→ **Task instructions**:
a) Write out the passage on pandemic anxiety word for word, starting at "How a Global" and ending at "and mental health.".
b) Summarize the passage on pandemic anxiety in two sentences.

→ **Text segment**:
******

How a Global Pandemic Has Affected Our Collective Anxiety
To call this past year an emotional roller coaster is like saying the Titanic's maiden voyage was a bumpy ride. As the COVID-19 virus spread across the world, people weathered enforced lockdowns, isolation from friends and family, the fear and reality of mass layoffs and financial instability, and the loss of loved ones. And (yes, even in the cases where people survived mostly unscathed) it wreaked havoc on their emotional and mental health.
A full one-fifth of American adults are currently experiencing high levels of psychological distress, found a February 2021 survey conducted by the Pew Research Center. And it's not just that fear and worry are living rent-free in their heads; 17 percent of respondents reported having physical reactions—think sweating, trouble breathing, nausea or a pounding heart—when thinking about the coronavirus outbreak, the researchers noted.
Anxiety disorders were the most common mental illness in the United States before the global pandemic upended normal life. But in February 2021, about 4 in 10 U.S. adults reported experiencing symptoms of anxiety or depressive disorder during the pandemic, according to the Kaiser Family Foundation, a nonprofit organization focusing on national health issues. That figure is up from 1 in 10 adults who reported these same symptoms from January to June 2019, according to the National Center for Health Statistics.

******

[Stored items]

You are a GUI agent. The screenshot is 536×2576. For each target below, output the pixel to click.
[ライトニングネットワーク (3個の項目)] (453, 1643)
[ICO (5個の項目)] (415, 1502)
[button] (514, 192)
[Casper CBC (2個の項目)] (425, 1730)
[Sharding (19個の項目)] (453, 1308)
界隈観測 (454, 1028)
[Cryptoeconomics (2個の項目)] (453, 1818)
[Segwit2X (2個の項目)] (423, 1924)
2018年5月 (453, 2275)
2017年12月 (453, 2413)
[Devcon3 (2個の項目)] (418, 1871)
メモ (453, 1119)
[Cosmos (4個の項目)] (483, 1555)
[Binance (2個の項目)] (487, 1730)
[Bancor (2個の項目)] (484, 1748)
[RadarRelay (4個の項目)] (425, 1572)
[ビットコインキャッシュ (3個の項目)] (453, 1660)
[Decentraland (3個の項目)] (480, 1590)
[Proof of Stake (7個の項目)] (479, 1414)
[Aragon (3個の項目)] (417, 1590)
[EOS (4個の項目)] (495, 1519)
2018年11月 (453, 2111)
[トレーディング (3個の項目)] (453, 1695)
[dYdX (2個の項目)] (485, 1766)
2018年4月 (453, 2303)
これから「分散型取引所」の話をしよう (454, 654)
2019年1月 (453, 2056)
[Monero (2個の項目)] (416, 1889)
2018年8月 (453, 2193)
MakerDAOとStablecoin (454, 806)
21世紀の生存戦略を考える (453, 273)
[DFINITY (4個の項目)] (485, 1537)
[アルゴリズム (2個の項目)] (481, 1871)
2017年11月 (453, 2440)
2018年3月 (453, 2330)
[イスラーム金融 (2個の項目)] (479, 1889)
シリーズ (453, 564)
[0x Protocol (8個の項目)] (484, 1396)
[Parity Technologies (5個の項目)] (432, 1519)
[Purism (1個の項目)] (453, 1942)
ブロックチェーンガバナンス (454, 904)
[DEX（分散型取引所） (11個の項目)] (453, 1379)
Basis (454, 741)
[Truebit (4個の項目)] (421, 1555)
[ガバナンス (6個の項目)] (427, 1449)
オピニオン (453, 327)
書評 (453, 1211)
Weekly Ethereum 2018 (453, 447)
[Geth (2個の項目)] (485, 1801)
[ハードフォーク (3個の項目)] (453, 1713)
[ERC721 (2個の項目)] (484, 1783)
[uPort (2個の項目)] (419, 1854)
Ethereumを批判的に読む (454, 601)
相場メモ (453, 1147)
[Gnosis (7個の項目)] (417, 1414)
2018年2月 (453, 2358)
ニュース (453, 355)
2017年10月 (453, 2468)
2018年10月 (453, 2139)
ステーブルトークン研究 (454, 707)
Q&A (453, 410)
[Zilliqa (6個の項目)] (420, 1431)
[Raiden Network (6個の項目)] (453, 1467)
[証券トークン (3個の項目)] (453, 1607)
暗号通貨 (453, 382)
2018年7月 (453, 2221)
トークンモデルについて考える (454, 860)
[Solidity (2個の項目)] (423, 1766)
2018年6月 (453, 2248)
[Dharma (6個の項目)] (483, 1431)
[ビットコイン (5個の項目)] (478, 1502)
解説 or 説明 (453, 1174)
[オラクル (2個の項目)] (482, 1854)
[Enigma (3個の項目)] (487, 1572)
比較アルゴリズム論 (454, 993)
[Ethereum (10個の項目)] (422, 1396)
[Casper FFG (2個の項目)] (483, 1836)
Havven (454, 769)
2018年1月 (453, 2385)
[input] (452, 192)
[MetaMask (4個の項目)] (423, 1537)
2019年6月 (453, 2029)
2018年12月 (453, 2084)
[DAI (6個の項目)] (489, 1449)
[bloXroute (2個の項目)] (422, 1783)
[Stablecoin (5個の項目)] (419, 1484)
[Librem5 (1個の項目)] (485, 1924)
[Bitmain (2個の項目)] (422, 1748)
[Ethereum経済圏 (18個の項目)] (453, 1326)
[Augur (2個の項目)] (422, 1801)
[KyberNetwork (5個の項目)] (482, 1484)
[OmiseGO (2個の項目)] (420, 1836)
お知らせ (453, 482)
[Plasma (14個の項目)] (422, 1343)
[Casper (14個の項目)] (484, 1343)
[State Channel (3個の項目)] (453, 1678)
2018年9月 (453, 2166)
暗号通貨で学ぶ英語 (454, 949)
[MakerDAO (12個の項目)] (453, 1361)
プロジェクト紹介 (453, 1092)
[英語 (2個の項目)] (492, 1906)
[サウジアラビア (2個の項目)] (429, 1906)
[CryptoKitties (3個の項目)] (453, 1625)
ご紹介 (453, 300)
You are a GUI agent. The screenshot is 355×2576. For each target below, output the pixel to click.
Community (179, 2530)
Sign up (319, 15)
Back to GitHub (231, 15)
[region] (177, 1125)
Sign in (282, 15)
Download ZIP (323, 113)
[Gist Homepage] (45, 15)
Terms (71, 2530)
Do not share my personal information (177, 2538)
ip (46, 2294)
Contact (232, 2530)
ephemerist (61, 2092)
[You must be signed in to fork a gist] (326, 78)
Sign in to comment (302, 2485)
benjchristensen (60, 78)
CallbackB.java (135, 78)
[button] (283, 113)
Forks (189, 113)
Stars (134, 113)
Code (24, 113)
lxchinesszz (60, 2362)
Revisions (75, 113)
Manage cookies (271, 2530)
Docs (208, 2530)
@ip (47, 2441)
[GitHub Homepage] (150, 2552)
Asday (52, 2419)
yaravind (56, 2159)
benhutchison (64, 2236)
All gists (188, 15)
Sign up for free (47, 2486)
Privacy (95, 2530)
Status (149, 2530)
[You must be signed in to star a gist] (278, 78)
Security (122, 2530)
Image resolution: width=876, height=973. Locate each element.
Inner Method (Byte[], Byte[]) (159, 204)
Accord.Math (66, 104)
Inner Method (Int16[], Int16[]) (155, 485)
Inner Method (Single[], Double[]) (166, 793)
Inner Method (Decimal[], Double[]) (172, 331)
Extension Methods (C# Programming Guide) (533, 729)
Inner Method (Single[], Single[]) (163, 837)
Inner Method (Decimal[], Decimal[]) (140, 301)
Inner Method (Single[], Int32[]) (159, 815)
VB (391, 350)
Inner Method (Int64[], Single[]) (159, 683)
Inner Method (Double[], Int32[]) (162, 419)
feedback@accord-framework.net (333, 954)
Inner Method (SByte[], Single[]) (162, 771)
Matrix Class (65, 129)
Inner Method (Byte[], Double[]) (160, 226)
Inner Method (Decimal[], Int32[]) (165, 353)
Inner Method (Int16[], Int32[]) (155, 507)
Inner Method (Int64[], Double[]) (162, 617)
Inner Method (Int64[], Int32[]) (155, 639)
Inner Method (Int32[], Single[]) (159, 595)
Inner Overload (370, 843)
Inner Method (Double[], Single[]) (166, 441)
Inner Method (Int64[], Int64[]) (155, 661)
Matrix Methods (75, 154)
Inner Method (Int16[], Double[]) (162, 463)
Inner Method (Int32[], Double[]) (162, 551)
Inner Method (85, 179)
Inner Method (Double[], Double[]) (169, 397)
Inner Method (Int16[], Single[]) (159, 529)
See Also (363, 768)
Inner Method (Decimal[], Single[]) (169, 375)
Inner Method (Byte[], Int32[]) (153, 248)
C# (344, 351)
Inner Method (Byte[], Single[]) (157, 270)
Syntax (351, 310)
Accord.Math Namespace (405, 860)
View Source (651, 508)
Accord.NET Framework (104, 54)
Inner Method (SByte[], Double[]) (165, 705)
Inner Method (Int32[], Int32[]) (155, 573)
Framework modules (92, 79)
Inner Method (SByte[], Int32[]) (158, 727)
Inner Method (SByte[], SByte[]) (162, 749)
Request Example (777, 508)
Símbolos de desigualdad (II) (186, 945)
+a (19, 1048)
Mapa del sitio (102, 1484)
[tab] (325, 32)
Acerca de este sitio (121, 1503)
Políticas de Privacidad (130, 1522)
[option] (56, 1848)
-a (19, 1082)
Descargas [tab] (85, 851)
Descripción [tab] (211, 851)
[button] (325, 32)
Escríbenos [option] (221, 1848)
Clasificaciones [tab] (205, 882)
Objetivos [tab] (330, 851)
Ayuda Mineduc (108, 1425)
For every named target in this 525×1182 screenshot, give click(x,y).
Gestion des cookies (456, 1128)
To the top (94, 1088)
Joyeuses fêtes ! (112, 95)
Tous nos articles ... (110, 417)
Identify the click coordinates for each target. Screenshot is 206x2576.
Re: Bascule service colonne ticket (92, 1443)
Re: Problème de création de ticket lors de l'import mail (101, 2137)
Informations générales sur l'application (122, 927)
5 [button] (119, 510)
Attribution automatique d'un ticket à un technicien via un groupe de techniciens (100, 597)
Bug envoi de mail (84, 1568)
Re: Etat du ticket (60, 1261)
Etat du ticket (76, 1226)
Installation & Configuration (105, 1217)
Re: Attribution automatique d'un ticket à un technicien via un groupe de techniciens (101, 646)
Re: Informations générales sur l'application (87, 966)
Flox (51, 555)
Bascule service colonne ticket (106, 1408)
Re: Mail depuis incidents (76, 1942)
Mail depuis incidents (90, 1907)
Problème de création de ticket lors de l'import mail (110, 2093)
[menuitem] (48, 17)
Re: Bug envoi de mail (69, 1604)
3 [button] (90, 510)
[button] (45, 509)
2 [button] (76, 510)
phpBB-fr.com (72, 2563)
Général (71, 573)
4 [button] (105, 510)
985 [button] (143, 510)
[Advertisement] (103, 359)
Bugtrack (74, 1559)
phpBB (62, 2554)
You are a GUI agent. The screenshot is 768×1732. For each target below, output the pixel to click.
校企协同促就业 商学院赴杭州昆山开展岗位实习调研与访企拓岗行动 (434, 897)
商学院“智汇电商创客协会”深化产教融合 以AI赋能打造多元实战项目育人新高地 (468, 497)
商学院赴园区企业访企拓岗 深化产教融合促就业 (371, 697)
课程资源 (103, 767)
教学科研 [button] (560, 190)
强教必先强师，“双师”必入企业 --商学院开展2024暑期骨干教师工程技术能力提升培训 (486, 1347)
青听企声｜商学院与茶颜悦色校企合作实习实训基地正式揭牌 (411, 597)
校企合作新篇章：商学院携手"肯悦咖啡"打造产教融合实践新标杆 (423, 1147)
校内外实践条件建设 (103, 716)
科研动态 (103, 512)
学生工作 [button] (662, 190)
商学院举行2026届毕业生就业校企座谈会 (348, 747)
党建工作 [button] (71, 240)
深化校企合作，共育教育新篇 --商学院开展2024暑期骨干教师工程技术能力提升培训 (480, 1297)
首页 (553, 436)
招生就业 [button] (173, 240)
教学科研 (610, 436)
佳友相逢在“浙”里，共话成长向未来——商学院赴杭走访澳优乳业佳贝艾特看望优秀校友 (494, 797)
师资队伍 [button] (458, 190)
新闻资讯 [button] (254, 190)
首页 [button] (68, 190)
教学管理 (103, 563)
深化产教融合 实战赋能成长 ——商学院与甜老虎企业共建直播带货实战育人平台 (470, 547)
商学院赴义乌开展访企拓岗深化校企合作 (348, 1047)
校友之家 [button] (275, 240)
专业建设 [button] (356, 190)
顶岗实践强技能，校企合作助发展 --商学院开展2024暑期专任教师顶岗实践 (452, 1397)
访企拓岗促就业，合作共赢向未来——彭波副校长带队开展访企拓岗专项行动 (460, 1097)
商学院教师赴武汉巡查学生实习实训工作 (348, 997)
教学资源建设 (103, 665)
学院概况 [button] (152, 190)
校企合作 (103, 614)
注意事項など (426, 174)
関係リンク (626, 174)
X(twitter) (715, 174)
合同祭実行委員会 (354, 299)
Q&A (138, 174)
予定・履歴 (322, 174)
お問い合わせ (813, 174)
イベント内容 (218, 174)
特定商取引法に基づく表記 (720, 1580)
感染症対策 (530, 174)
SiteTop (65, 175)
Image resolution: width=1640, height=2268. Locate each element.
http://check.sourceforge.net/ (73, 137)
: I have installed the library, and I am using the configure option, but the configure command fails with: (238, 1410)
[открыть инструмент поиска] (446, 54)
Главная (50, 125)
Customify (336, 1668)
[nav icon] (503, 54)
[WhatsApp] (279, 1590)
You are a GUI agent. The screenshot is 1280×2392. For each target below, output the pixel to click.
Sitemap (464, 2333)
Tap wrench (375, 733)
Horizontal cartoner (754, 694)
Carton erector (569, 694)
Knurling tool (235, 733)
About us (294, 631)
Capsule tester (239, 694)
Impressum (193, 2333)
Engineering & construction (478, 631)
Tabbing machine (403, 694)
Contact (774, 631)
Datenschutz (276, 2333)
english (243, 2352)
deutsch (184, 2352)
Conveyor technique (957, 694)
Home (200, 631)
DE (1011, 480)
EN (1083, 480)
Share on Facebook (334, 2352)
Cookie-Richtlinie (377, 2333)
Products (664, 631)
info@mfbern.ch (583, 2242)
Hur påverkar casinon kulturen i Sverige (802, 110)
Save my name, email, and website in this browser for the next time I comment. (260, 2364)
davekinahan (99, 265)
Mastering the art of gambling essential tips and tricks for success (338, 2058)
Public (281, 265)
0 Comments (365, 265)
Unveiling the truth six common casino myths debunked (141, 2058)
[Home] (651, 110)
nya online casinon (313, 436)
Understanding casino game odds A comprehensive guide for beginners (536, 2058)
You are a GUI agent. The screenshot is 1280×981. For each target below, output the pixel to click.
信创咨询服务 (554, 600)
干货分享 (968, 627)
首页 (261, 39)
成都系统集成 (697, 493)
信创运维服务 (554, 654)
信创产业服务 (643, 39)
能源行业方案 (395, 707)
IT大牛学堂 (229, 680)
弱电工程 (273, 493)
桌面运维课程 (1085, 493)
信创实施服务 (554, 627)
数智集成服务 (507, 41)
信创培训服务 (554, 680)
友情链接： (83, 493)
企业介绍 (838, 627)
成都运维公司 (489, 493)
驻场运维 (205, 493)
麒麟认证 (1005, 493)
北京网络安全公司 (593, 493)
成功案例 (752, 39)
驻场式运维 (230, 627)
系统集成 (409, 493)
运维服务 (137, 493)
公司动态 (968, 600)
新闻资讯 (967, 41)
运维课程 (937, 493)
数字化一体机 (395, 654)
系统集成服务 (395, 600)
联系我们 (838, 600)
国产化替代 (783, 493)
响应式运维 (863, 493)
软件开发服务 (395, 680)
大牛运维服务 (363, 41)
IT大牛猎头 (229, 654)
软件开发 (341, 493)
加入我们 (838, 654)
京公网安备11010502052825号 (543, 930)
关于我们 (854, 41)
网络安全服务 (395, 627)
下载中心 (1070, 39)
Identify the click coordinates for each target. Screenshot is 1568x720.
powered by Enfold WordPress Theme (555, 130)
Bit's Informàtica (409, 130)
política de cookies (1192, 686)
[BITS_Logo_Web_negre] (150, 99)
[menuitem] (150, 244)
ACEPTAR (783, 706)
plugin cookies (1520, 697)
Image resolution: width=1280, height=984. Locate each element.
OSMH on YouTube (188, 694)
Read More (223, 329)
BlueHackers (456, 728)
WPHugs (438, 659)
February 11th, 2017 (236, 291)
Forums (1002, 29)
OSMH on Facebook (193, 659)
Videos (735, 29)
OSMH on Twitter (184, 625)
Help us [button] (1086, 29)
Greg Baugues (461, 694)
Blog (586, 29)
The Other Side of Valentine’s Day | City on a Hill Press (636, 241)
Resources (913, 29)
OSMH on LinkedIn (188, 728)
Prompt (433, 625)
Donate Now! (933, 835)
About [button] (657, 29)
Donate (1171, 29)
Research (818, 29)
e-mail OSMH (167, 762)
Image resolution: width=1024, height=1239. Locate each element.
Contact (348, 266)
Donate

******

→ **Task solutions**:
a)
How a Global Pandemic Has Affected Our Collective Anxiety
To call this past year an emotional roller coaster is like saying the Titanic's maiden voyage was a bumpy ride. As the COVID-19 virus spread across the world, people weathered enforced lockdowns, isolation from friends and family, the fear and reality of mass layoffs and financial instability, and the loss of loved ones. And (yes, even in the cases where people survived mostly unscathed) it wreaked havoc on their emotional and mental health.

b) The COVID-19 pandemic brought lockdowns, isolation, financial fears, and the loss of loved ones, damaging people's emotional and mental health. A February 2021 Pew survey found one-fifth of American adults in high psychological distress, and about 4 in 10 U.S. adults reported anxiety or depressive symptoms that month, up from 1 in 10 from January to June 2019.